[TEXTE À LIRE]
- - -

Cela est sans doute vrai; mais il faut y ajouter une correction. Si nous voulons effectivement rationaliser le réel (et je rappelle ici la célèbre expression de Hegel: "Ce qui est réel est rationnel, ce qui est rationnel est réel", cela peut arriver par les filtres de l’art, des sciences et de la philosophie.

Mais, qu’est-ce que l’art?

Croce argumente qu’à cette question "on pourrait répondre en plaisantant (mais il ne s'agirait pas d'une bête plaisanterie): que l'art est ce que tous savent ce qu'il est".

J’avoue que je ne réussis pas à comprendre ce que l’illustre philosophe veut dire effectivement. Mais une chose est certaine: que pour lui, l’art, en tant que fin en soi ("l’art pour l’art"), sort de n’importe quelle implication éthique, politique, pédagogique, sociale ou autre à laquelle on veut faire allusion: la seule implication véritable est l’implication esthétique. Il y a aussi la thèse aristotélicienne, selon laquelle l’art a une fonction "cathartique" de purification/libération (thèse que Freud appliquera plus tard à la Psychanalyse).

Et, à côté de celle-ci, il y a la thèse de Platon selon laquelle l’art n’est que  l' "imitation de la nature".

- - -

[DONNÉES FOURNIES]
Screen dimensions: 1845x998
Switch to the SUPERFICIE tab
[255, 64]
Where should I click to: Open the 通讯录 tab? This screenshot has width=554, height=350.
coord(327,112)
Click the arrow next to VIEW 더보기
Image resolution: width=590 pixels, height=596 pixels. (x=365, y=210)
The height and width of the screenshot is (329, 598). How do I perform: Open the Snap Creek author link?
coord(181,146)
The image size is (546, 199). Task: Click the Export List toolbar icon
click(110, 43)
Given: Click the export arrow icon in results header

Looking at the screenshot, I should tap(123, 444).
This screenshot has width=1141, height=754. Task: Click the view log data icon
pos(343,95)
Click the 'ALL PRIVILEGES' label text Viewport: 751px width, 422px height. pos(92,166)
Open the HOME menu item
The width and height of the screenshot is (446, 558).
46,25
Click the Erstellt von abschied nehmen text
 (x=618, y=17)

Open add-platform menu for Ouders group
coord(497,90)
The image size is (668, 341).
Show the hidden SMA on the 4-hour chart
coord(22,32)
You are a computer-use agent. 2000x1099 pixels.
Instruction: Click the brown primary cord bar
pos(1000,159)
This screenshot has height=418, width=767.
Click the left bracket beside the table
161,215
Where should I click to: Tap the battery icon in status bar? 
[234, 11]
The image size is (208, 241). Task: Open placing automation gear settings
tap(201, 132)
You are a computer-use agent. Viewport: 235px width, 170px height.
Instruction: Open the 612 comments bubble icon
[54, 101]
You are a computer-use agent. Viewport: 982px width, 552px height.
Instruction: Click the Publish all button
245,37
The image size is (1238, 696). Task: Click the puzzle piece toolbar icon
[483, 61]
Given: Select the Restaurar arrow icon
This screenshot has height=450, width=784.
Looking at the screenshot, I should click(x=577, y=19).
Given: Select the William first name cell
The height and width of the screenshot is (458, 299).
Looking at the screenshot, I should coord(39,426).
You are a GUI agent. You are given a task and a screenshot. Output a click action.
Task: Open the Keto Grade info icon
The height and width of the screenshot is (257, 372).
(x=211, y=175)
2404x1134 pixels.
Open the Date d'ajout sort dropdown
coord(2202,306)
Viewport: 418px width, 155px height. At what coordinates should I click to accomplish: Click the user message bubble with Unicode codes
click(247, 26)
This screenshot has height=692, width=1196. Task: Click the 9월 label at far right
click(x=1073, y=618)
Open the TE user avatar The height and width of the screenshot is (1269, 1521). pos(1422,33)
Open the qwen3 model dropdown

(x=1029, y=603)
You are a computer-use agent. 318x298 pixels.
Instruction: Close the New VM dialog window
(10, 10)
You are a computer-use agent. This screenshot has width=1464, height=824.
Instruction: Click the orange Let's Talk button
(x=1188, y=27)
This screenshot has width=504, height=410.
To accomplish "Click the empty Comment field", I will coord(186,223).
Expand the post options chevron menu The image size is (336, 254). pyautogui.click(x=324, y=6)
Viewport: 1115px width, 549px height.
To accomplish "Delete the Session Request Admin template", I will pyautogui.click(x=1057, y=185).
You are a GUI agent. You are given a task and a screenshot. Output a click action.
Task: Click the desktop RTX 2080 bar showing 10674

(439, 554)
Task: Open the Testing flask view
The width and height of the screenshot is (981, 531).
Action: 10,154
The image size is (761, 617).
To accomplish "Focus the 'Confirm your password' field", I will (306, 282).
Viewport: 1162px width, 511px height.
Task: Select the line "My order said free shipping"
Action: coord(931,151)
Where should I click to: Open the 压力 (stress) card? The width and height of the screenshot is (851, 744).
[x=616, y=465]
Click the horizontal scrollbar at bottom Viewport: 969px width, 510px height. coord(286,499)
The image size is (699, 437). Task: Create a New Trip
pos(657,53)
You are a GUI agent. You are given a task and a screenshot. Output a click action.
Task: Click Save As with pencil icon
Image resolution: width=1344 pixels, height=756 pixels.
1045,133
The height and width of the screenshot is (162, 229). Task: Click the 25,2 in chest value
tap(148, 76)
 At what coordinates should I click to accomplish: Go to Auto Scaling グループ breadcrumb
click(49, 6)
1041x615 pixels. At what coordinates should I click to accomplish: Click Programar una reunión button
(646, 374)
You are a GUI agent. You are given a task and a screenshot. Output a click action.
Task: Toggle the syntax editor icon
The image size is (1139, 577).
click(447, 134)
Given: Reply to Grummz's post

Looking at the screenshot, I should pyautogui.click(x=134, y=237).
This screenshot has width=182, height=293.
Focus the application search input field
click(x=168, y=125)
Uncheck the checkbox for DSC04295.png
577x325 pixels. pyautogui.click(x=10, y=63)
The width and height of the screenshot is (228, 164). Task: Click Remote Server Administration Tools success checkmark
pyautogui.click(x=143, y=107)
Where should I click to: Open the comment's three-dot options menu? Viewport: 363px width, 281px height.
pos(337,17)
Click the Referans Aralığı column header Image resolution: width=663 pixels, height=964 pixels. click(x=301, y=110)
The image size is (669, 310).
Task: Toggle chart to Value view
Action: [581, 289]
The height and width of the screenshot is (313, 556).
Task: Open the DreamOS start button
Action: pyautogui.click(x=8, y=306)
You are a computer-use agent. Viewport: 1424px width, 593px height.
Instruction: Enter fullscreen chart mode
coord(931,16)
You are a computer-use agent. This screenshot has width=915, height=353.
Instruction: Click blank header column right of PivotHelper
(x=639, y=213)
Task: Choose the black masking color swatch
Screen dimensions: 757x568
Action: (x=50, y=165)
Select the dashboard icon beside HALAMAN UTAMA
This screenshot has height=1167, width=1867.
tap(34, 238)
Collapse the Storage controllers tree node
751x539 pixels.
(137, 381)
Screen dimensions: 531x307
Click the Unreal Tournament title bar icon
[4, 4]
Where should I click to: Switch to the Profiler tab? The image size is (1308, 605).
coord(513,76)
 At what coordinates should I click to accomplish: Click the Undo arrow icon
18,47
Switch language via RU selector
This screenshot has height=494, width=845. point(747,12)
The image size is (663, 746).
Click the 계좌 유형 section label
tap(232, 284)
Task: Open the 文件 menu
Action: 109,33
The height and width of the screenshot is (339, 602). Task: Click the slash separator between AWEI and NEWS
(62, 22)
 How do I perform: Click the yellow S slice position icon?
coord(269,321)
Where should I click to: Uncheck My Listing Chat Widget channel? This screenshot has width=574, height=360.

- - -

[SÉRIE DE TÂCHES]
A - D'après le texte sur l'art, quelle fonction la thèse aristotélicienne attribue-t-elle à l'art ?
B - Reproduisez sans aucune modification les lignes des entrées, de la ligne qui contient "Given: Reply to Grummz's post" jusqu'à celle qui contient "577x325 pixels. pyautogui.click(x=10, y=63)", ces deux lignes comprises.

[RÉPONSES RÉDIGÉES]
A - Une fonction « cathartique » de purification/libération.

B -
Given: Reply to Grummz's post

Looking at the screenshot, I should pyautogui.click(x=134, y=237).
This screenshot has width=182, height=293.
Focus the application search input field
click(x=168, y=125)
Uncheck the checkbox for DSC04295.png
577x325 pixels. pyautogui.click(x=10, y=63)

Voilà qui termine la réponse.